Given the pace of technological change, limiting our list to 20 topics doesn't really do the subject justice but in many ways our chosen topics embrace numerous others. Technology does not exist in a vacuum. Ideas behind each technology are interconnected both conceptually - and sometimes physically - through engineers, consumers, companies, events and market trends.

The significance can sometimes be as simple as how a well-turned phrase catches the essence of a technology sector, such as the way system-on-chip (SoC) replaced application-specific integrated circuits (ASICs) as a descriptor, a decade ago. For instance, is today's "Internet of Things" the same or different from machine-to-machine communications? Whichever buzz phrase we choose, the key is whether the technology will enable products to succeed and markets to grow.

The pictures used with the topics are not necessarily new in 2011 but examples from the past that illustrate why we think these technologies will flourish in the future

Speaking of flourishing, if we have learned one thing from this year of natural and economic disasters, it is that there are always areas within electronics and semiconductors that can grow rapidly even when the overall market growth is limited. And those hot areas are enabled by hot technologies like these.

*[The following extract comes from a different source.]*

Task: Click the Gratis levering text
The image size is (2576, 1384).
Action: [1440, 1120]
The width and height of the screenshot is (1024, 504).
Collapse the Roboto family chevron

1. Microelectromechanical systems (MEMS)

samsung_mems

MEMSIC's no-moving-parts MEMS accelerometer uses a heater to raise the temperature of central column of air, while thermocouples around the edge indicate acceleration as a change in temperature

MEMS is really six or seven sub-domains, many of which have products with high growth numbers.

They include: environmental sensors such as pressure and humidity sensors and silicon microphones; inertial sensors including accelerometers and gyroscopes; inkjets and microfluidics; microactuators including micromirror devices and displays; RF MEMS; Micro-optoelectromechanical systems (MOEMS); bioelectronic probes and substrates.